Kupang, Vox NTT- Di tengah transformasi ekonomi yang berlangsung dengan cepat, konflik sering muncul akibat ketidakadilan akses ke sumber daya ekonomi, akses pada peran politik, ketidakadilan akses ke sarana sosial dan lain-lain. Fenomena terjadi di hampir semua daerah di Indonesia.
Di NTT, misalnya, transformasi ekonomi berbasis industri pariwisata memicu konflik sosial akibat perebutan ruang pantai, hutan, lahan dan sumber daya lain.
Demikian juga, pengembangan energi panas bumi juga menimbulkan konflik sosial.
Di tengah situasi ini, orang-orang muda NTT harus menjadi ‘juru damai’ dalam kelompok mereka, dalam organisasi dan dalam komunitas suku, desa atau komunitas lain dari mana mereka berasal atau menetap.
Keterampilan negosiasi untuk resolusi konflik perlu dikuasi kaum muda agar menjadi promotor perdamaian komunitas.
Untuk membantu kaum muda NTT belajar menyelesaikan konflik, Jurusan Hubungan Internasional FISIP UPN “Veteran” Yogyakarta, bekerja sama dengan Rumah Bejar NTT-Bokesan Yogyakarta, melakukan pelatihan negosiasi untuk resolusi konflik, dengan Dr. Iva Rachmawati dan Dr. Ariesani Hermawan sebagai fasilitator.
Pelatihan ini berjalan selama dua hari, 11 dan 12 Agustus 2023, di Wisma Romo Yoseph, Pakem, Yogyakarta.

Data Tercatat
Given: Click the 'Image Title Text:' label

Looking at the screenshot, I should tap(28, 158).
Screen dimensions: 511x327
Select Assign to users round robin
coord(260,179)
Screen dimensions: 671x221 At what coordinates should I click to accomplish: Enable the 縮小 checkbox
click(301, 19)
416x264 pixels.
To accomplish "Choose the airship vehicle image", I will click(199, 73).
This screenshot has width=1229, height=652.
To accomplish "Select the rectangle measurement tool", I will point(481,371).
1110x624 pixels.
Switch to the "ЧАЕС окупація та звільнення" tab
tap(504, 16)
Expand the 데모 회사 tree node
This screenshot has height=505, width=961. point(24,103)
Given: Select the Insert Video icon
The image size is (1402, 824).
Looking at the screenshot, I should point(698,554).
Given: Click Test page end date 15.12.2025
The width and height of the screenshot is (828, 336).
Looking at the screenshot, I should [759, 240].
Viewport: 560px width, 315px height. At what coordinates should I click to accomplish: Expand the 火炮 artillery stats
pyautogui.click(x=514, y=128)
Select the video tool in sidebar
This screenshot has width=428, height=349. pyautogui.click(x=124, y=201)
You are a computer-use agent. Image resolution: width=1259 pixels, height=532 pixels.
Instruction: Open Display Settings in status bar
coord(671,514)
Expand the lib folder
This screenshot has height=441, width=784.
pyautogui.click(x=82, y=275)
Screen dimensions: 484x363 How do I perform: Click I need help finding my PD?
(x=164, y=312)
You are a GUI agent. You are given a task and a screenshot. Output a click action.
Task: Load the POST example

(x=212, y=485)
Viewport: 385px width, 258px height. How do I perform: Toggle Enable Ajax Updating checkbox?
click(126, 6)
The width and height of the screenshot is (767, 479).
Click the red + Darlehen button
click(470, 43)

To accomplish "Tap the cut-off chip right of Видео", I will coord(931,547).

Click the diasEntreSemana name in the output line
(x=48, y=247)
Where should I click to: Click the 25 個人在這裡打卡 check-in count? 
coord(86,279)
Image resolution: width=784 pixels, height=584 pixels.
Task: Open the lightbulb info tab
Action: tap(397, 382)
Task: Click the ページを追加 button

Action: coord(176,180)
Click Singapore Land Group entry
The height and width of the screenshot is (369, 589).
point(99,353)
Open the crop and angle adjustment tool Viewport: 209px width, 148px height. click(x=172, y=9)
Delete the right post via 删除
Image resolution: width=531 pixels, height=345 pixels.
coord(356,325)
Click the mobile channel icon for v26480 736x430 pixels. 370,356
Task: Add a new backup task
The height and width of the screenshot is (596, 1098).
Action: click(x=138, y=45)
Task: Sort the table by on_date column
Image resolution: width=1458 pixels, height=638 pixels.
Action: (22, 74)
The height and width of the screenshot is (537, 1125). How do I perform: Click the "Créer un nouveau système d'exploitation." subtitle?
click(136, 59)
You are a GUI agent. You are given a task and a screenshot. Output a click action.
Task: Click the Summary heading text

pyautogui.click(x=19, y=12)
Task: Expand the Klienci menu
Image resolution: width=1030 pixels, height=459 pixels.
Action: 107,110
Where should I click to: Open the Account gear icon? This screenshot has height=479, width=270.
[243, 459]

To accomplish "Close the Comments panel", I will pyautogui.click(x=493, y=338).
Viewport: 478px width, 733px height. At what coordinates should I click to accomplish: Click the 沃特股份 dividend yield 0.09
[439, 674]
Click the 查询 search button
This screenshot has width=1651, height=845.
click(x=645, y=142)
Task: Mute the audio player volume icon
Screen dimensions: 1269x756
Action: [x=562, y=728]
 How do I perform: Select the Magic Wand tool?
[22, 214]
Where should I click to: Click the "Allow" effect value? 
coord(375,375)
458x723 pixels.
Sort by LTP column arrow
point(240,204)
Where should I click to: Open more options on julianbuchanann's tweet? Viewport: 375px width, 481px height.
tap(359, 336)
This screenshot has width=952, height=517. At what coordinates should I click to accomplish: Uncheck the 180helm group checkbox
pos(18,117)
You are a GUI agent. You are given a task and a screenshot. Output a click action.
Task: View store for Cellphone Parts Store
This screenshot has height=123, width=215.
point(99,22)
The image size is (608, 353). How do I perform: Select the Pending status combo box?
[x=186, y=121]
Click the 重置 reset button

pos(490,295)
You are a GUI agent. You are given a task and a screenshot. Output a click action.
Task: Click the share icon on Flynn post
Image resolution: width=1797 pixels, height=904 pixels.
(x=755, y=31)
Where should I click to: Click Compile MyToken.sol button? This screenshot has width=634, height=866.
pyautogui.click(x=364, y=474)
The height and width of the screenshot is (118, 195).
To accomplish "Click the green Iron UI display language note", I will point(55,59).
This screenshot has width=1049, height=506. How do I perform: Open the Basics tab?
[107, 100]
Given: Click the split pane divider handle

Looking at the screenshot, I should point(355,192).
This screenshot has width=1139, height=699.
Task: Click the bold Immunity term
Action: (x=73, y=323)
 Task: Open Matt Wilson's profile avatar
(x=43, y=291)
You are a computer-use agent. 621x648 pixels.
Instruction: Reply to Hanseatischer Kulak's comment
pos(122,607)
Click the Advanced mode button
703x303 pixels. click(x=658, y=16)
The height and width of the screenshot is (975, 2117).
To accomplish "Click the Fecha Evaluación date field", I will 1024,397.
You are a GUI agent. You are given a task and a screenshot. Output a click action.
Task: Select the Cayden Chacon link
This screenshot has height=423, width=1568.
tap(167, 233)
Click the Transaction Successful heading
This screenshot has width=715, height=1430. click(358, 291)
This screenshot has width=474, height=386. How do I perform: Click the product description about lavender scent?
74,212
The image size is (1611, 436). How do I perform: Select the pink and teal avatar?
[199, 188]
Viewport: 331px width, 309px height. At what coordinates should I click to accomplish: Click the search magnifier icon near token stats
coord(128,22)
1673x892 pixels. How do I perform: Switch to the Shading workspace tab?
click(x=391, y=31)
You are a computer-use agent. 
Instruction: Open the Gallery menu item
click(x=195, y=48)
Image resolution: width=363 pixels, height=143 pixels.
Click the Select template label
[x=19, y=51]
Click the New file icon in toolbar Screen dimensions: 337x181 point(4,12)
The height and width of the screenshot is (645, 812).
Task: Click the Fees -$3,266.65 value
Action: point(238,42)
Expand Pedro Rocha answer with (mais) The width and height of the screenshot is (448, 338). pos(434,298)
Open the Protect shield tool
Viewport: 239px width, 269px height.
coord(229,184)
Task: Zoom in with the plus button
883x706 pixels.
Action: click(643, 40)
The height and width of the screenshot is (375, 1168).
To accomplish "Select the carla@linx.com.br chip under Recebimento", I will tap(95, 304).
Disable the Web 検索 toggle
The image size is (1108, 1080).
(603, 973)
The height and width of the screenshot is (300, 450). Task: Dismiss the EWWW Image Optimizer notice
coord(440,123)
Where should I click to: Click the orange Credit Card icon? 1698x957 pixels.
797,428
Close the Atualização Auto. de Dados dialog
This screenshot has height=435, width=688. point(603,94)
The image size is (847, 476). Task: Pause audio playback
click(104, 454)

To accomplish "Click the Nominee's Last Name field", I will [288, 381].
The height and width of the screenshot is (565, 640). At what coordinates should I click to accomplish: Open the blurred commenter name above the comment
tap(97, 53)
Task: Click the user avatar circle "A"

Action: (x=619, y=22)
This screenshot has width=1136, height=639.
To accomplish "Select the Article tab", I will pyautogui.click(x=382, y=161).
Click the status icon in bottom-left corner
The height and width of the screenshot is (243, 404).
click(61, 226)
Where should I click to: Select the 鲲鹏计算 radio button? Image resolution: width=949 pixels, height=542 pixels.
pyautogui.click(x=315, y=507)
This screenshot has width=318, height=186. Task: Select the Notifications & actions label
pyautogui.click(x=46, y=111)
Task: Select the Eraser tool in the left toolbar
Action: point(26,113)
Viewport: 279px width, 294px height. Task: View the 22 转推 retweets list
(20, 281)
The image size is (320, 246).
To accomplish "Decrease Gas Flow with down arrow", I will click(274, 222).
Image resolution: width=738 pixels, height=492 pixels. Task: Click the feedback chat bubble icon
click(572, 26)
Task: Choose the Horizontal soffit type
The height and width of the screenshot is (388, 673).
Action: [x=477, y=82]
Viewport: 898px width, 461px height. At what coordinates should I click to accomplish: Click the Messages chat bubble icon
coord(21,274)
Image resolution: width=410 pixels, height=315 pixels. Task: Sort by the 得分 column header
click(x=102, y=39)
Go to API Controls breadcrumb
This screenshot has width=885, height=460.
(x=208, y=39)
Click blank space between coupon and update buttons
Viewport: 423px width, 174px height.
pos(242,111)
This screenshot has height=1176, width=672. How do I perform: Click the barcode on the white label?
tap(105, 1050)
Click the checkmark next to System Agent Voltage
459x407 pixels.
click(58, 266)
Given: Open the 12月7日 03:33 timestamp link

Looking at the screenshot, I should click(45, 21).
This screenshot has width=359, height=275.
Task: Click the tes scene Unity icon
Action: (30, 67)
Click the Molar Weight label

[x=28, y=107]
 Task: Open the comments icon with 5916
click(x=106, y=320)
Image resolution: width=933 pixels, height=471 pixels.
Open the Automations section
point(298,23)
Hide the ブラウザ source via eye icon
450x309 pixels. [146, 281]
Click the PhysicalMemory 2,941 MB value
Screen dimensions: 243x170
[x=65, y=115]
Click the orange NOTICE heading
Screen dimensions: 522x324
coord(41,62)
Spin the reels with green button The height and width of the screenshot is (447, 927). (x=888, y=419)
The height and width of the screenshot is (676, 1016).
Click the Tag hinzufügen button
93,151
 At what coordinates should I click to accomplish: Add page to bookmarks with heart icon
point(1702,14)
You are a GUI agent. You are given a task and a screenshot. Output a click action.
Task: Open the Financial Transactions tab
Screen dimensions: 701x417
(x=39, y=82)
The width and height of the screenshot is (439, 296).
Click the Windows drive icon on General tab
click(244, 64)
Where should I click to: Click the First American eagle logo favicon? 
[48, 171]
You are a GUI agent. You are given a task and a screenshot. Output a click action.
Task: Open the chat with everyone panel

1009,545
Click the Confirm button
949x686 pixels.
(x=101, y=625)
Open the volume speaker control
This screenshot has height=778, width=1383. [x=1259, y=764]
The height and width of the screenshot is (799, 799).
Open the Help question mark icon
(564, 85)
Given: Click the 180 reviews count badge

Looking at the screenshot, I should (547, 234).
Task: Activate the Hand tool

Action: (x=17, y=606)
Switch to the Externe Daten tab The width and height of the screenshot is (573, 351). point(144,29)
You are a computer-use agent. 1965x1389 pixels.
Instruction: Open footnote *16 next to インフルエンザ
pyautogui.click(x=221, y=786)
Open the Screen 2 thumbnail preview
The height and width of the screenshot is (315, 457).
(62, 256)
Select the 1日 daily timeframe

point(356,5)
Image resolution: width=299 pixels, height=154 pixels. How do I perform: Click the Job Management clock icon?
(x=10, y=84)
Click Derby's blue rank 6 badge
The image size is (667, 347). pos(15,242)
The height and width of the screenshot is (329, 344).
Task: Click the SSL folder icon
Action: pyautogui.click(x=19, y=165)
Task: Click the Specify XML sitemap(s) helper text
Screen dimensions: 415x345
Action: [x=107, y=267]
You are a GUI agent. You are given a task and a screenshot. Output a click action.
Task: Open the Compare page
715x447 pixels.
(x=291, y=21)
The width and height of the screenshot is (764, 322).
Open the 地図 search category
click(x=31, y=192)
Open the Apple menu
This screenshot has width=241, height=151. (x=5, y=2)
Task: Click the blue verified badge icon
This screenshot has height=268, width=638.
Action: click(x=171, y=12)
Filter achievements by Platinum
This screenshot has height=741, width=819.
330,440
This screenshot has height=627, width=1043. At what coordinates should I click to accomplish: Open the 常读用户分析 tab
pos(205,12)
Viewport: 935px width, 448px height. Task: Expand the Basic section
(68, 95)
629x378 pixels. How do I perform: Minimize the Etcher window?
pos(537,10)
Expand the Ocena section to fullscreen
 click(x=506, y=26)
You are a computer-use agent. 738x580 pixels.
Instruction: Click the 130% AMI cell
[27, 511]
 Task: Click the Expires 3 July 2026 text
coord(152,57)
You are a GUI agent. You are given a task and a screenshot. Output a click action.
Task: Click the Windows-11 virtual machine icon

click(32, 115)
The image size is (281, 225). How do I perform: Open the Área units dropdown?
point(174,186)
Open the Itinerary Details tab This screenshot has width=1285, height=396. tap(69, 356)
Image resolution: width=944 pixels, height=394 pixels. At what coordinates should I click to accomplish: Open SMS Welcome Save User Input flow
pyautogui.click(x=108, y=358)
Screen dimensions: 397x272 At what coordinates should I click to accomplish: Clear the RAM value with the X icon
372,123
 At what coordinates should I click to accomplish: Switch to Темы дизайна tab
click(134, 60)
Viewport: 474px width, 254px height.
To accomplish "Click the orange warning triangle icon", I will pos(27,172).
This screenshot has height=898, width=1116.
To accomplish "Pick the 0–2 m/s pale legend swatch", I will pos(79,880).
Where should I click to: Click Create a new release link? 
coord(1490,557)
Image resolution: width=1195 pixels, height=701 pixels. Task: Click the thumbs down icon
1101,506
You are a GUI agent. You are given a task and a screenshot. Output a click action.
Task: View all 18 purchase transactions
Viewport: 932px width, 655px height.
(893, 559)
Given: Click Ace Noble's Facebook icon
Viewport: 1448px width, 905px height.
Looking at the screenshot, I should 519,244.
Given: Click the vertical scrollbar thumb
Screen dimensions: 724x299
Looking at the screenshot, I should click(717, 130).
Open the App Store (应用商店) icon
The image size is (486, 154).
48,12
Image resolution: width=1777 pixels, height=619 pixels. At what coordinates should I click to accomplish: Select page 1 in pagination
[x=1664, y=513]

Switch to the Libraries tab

Permintaan Tugas
Salin kembali bagian teks tentang konflik sosial di NTT yang dimulai dengan "Di tengah situasi" dan berlanjut hingga "promotor perdamaian komunitas.". Tukar "juru damai" dengan "penengah" di dalamnya.

Jawaban
Di tengah situasi ini, orang-orang muda NTT harus menjadi ‘penengah’ dalam kelompok mereka, dalam organisasi dan dalam komunitas suku, desa atau komunitas lain dari mana mereka berasal atau menetap.
Keterampilan negosiasi untuk resolusi konflik perlu dikuasi kaum muda agar menjadi promotor perdamaian komunitas.